Destilación simple y a vacío

Alambique

La destilación es uno de los métodos más antiguos y más usados para separar y purificar líquidos. El método consiste en aplicar calor a una mezcla de sustancias hasta que una de ellas pasa a la fase de vapor, seguidamente el vapor se enfría al pasar por un refrigerante donde condensa y el líquido se recoge en un recipiente adecuado. En el recipiente inicial quedarán las sustancias menos volátiles o las impurezas.

El método admite multitud de variantes, desde los antiguos alambiques o alquitaras para destilar alcohol hasta las modernas torres de destilación fraccionada para separar los componentes del petróleo. En el laboratorio la destilación es un método habitual y recurrente con dos modalidades básicas, la destilación simple y la destilación con vacío.

Fundamento

La destilación es posible porque al aplicar calor a una mezcla de sustancias, la temperatura sube hasta que se alcanza la temperatura de ebullición del componente más volátil, permaneciendo estable hasta su eliminación de la mezcla.
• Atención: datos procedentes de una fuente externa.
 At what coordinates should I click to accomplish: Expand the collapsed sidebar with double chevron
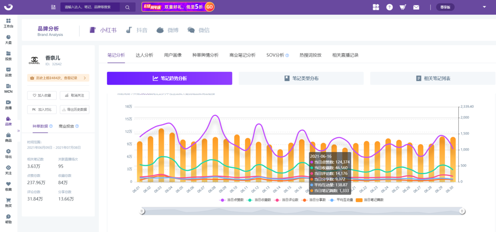[x=18, y=131]
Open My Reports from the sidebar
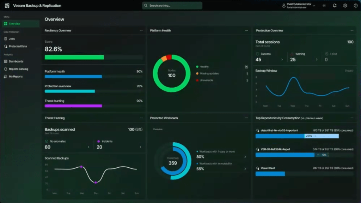The image size is (361, 203). click(x=16, y=77)
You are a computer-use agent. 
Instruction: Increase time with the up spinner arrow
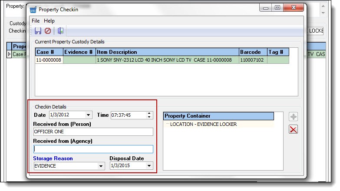click(150, 113)
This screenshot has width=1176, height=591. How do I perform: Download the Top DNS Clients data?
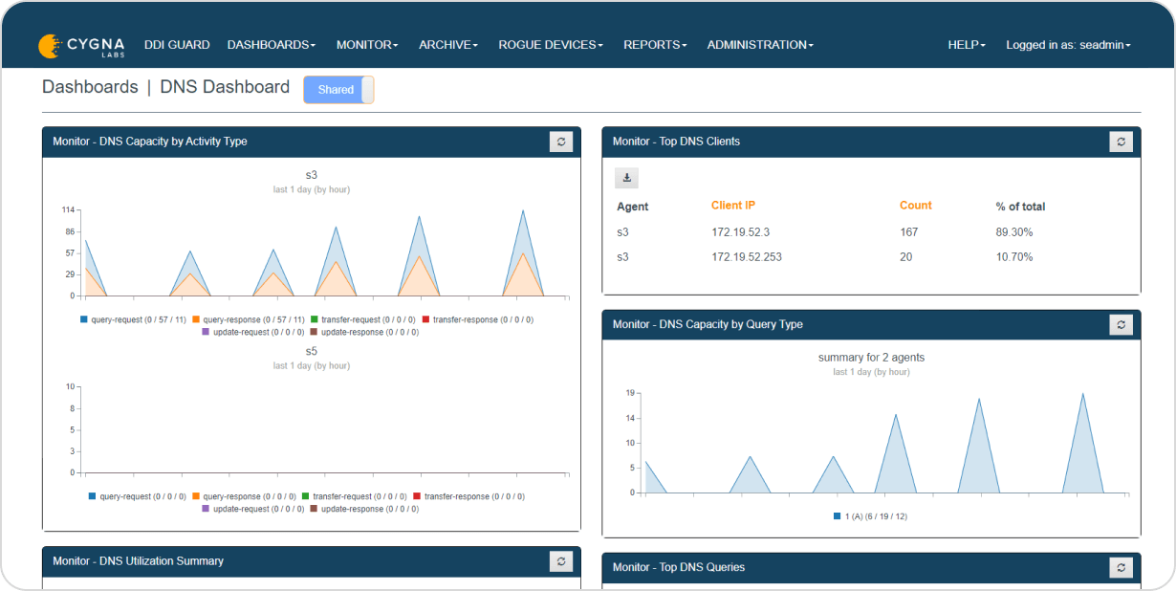click(x=626, y=178)
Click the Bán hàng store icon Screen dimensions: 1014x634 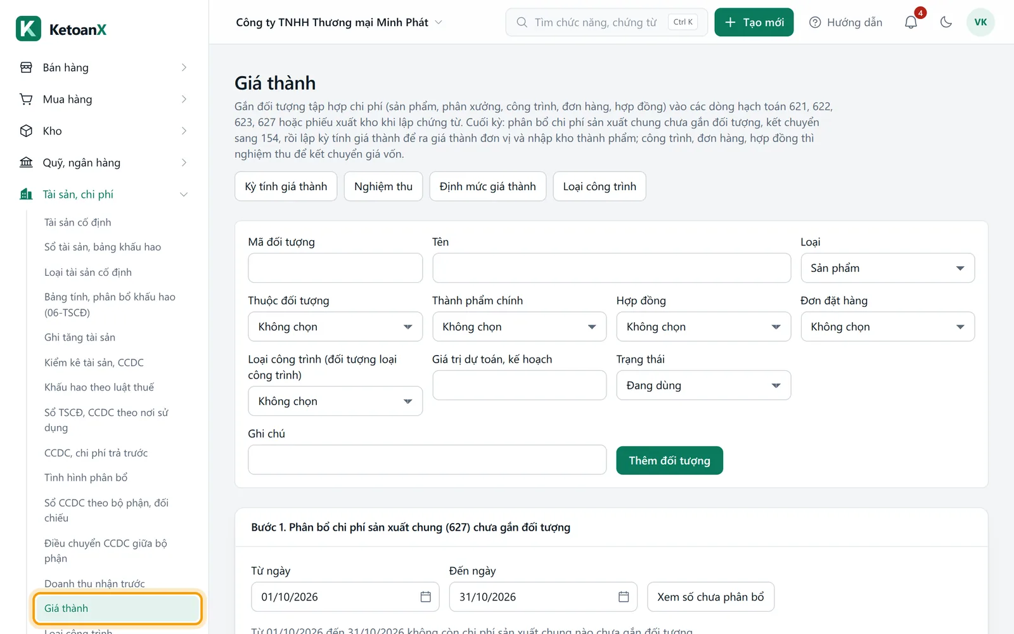(26, 67)
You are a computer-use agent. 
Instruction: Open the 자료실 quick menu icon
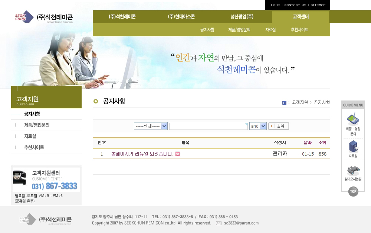pyautogui.click(x=353, y=147)
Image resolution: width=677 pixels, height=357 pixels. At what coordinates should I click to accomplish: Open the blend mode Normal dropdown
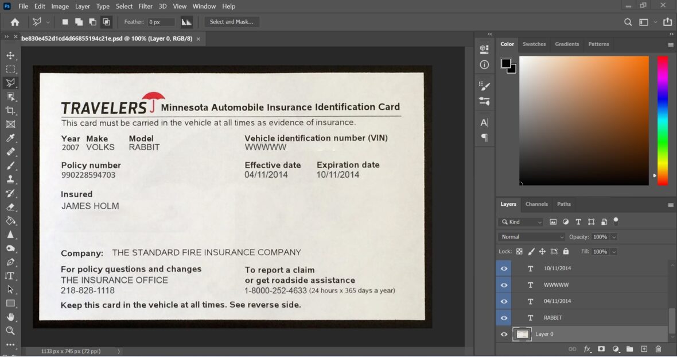click(x=532, y=237)
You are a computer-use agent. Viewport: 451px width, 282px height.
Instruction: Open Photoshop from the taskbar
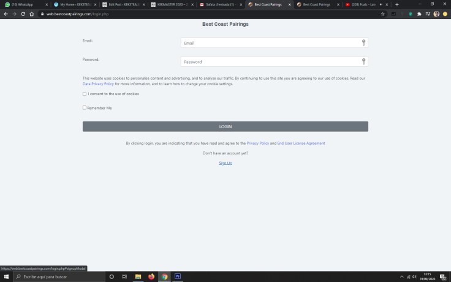tap(178, 276)
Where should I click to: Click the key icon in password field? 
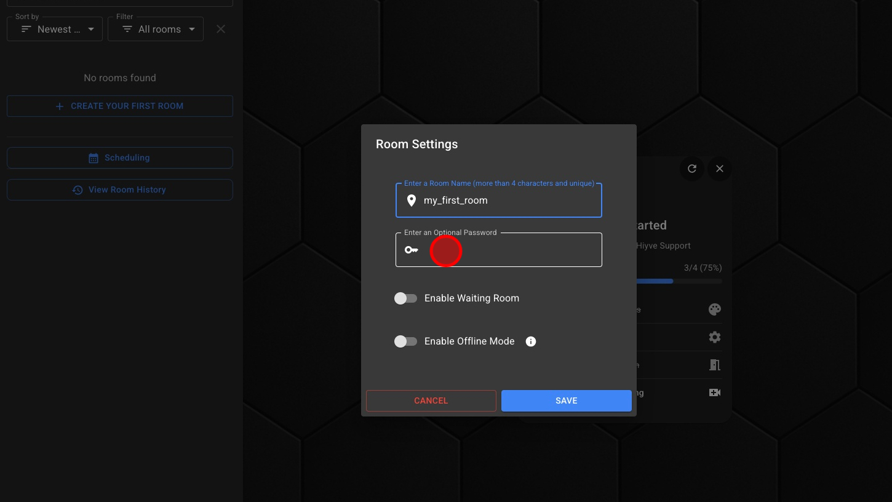[412, 250]
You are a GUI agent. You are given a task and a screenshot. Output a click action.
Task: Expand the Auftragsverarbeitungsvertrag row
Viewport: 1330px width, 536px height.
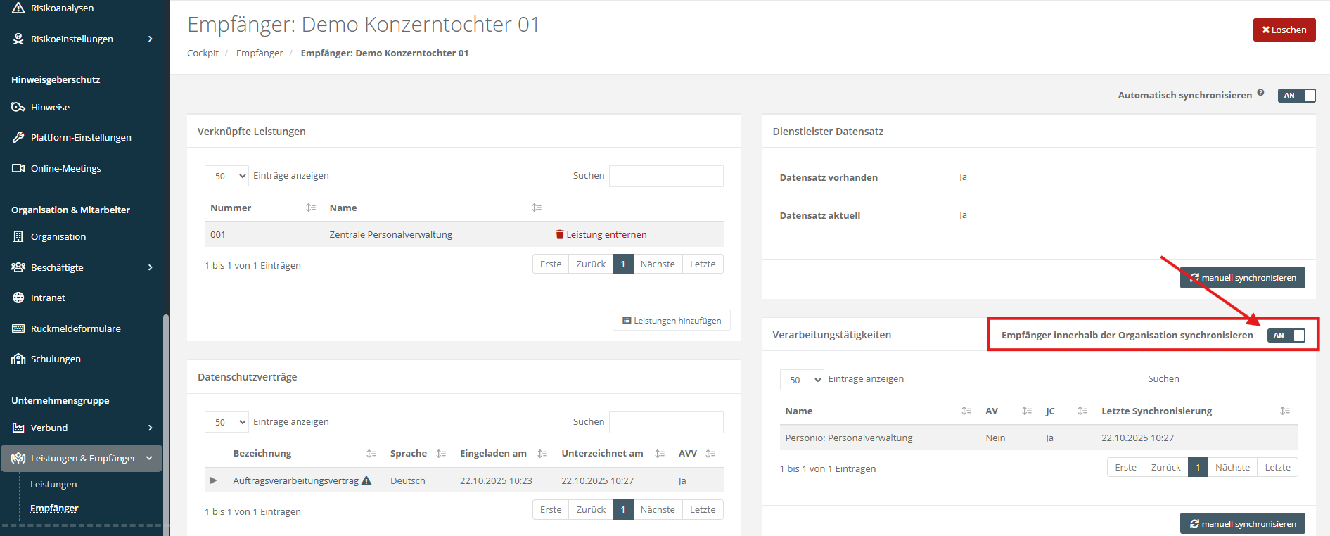pos(214,480)
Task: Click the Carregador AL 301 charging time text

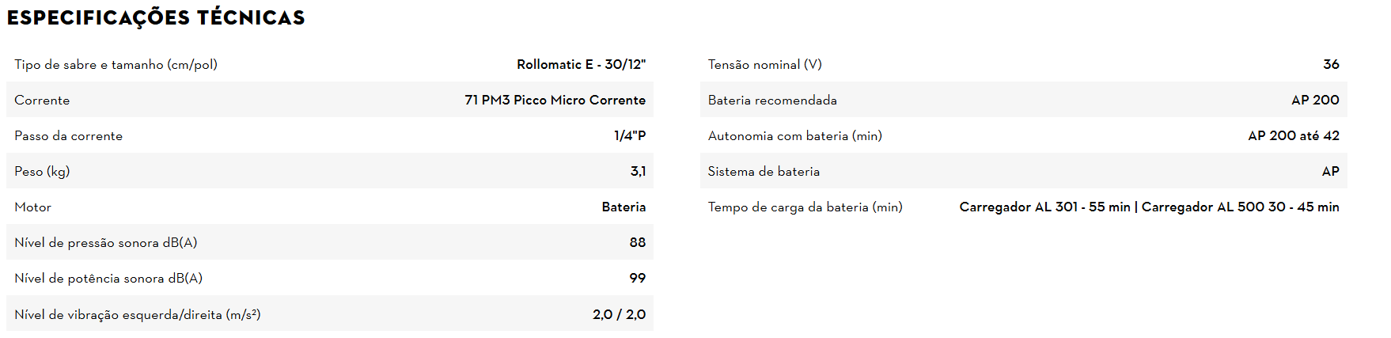Action: 1044,207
De existir varios componentes y seguir calentando, se alcanzaría la temperatura de ebullición del siguiente más volátil continuando el proceso hasta su eliminación de la mezcla y así sucesivamente. El control de la temperatura con un termómetro adecuado es crítico, pues nos indica el principio y el fin de la destilación de cada componente.

Montaje para destilación

Destilación simple

La destilación simple a presión atmosférica con separación completa del componente más volátil, puede aplicarse cuando los puntos de ebullición están suficientemente separados y lejos del punto de descomposición química. Por ejemplo, si destilamos agua de mar obtendremos agua pura y un residuo de sales quedará en el matraz de destilación. En los laboratorios se recurre a los destiladores para obtener el agua destilada.

Cuando los puntos de ebullición no están muy separados, el producto obtenido sigue siendo una mezcla pero con una mayor proporción del componente más volátil. Necesitaremos varias destilaciones sucesivas para una separación completa.

Ejemplo típico de destilaciones sucesivas es la separación de alcohol y agua después de los procesos de fermentación para obtener bebidas como el whisky.

 

Quercuslab
Quercuslab
Destilación a vacío

Las variaciones de presión modifican el punto de ebullición de las sustancias, si disminuimos la presión en el matraz que contiene la mezcla, reduciremos la temperatura necesaria para producir vapor. En algunos casos puede producirse destilación simplemente bajando la presión con una bomba de vacío u otro dispositivo similar.

Para las sustancias que se descomponen al calentar, destilar con vacío puede ser la única opción posible.

Algunas mezclas no pueden separarse por completo pues forman mezclas azeotrópicas, ocurre cuando a una determinada temperatura el vapor y el líquido tienen la misma composición, destilando sin separación. Este es el caso de las mezclas etanol-agua, que a 78.2 ºC forman un azeotropo con el 4% de agua, que no se eliminará por muchas veces que repitamos la destilación.